- Des images choc en Espagne ou Portugal, manque de pluviométrie en Afrique du Nord, comme en Algérie, situation extrême aux USA. Quel état des lieux établissez-vous aujourd’hui ?
Dans le sud du bassin méditerranéen, et dans la Péninsule ibérique, on observe déjà une tendance à la baisse des précipitations hivernales, mais il y a une grande variabilité interannuelle et donc certaines années peuvent être très pluvieuses et d’autres très sèches, comme actuellement. On observe également une saison sèche estivale qui s’allonge.
Si on prend en compte l’augmentation des températures qui amplifie l’évaporation dans les sols et les réservoirs d’eau, le bilan hydrique diminue significativement. Pour le futur, cette situation va empirer et on calcule qu’il y aura une diminution des précipitations de 4% par degré de réchauffement global.
Cela peut sembler peu, car c’est une moyenne, mais cela va s’accompagner d’années sèches de plus en plus fréquentes et des périodes de sécheresse de plus en plus longues. Cela s’accompagnera d’incendies de forêt de plus en plus puissants, des mégafeux dont on n’a pas encore vraiment l’expérience en région méditerranéenne, mais qui sont déjà bien présents en Californie et en Australie.
- L’ONU avait alerté en juillet 2021 que la sécheresse sera la prochaine pandémie, avec évidemment des crises de famine et conflit... Comme une impression qu’on y est à nos débuts ?
Ce problème est mondial, mais en général les régions déjà actuellement en déficit hydrique, comme le sud de la Méditerranée, vont voir ce phénomène empirer, alors que d’autres régions à la pluviométrie élevée (par exemple l’Europe) verront leur pluviométrie augmenter.
Donc effectivement, le manque d’eau dans les régions vulnérables va entraîner des chutes de production agricole et des famines comme on en a vu cette année à Madagascar et ailleurs. Cela risque d’entraîner des migrations et des conflits dits climatiques. Je ne sais pas si on peut parler de pandémie, mais le nombre de morts risque d’être bien plus important que celui de la Covid-19.
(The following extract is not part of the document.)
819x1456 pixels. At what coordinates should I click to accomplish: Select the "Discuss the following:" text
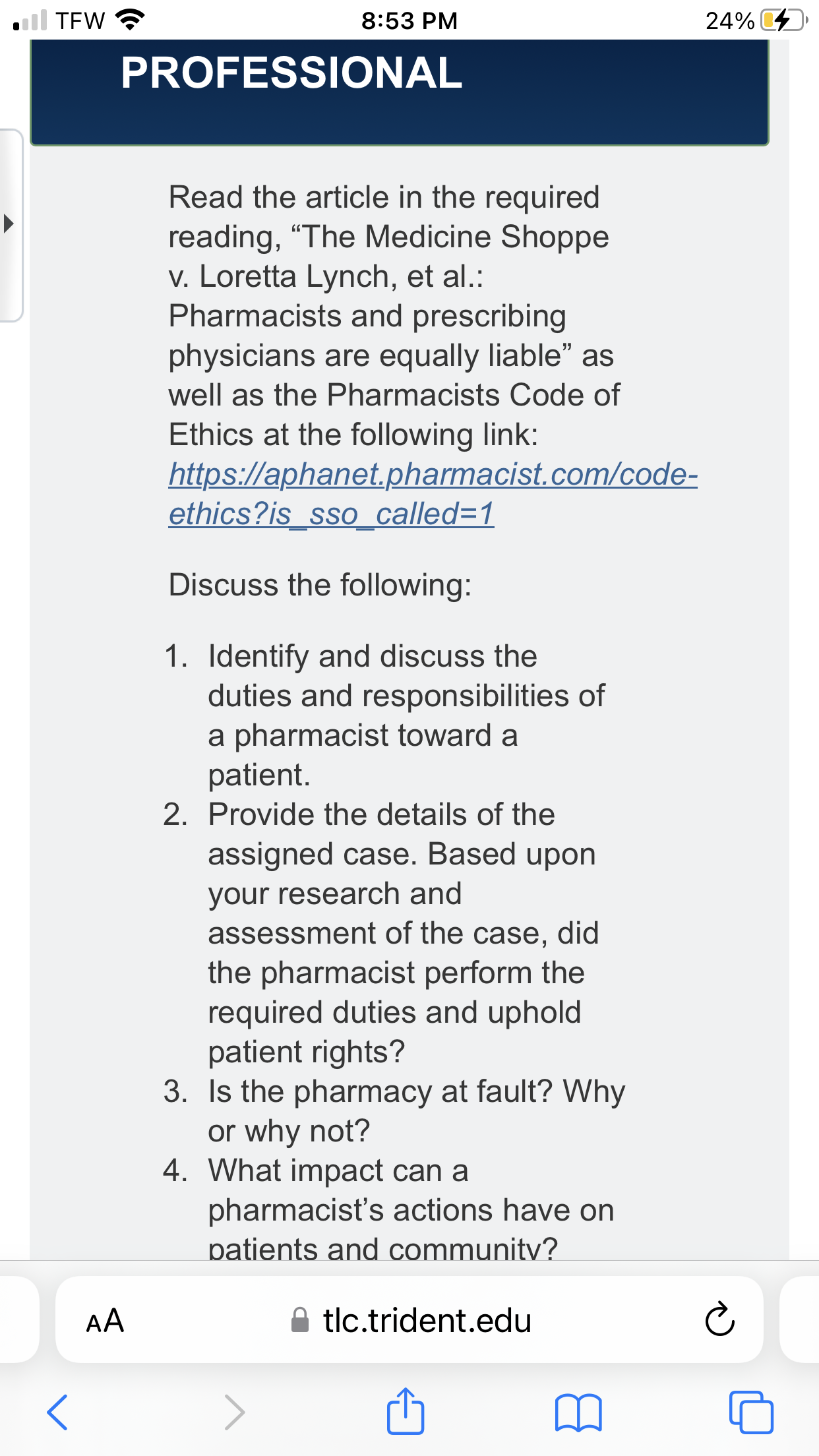[320, 585]
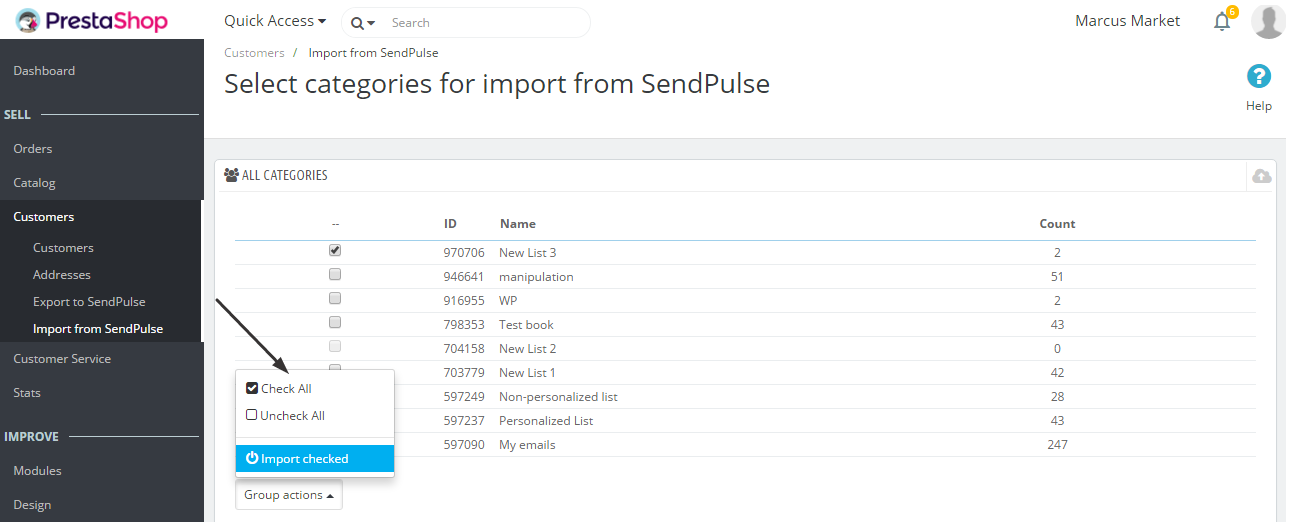Click the PrestaShop logo
This screenshot has width=1294, height=522.
91,20
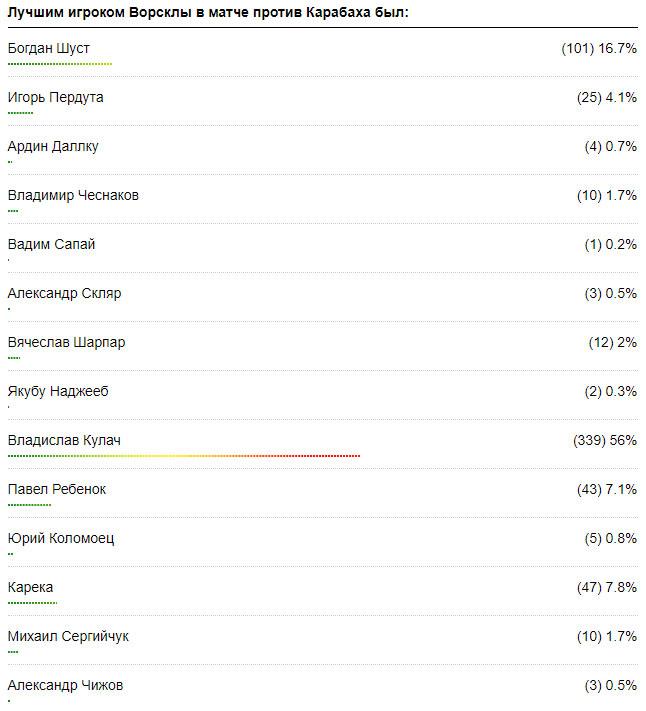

Le MedECC qui a publié son rapport fin 2020 confirme qu’on en est au début de problèmes graves si on n’applique pas l’Accord de Paris qui préconise de diminuer drastiquement nos émissions de gaz à effet de serre afin de limiter le réchauffement global à +1,5°C au-dessus de la période pré-industrielle. Malheureusement la récente COP26 de Glasgow a manqué d’ambition pour nous épargner ce type de catastrophes.
- C’est vrai que les périodes de sécheresse sont des phénomènes cycliques, mais nous assistons aujourd’hui à une situation extrême et sans précédent dans plusieurs pays n’est ce pas ?
Cyclique n’est pas le mot, car il n’y a pas de cycle naturel pour les sécheresses, mais certaines zones faiblement pluvieuses ont toujours connu des récurrences de sécheresses. Le réchauffement climatique, mais aussi l’artificialisation des sols (urbanisation, agriculture intensive) amplifient ce phénomène. C’est particulièrement vrai dans le sud du bassin méditerranéen qui subit une augmentation significative de sa population.
- En votre qualité d’experts ayant une force de proposition, dans quel état d’esprit vous êtes aujourd’hui face à cette situation et à quoi faut-il s’attendre ?
Très en amont, il faut mettre en place un changement radical de notre système économique afin de réduire de manière drastique les émissions de gaz à effet de serre, ce qu’on appelle l’atténuation du changement climatique. Cela veut dire sobriété dans tous les aspects de notre économie et décarbonation de notre énergie.
On pourrait dire que la prochaine COP à la fin 2022 est la COP de la dernière chance, car plus on tarde à mettre en place des mesures visant la neutralité carbone en 2050, plus ce sera difficile de rester à +1,5°C. En parallèle, il faut mettre en place des politiques d’adaptation, qui ne seront efficaces que si l’atténuation est suffisante.
L’adaptation consiste nécessairement à économiser l’eau mais ce sont les décideurs qui doivent choisir les solutions les plus adéquates pour leur population.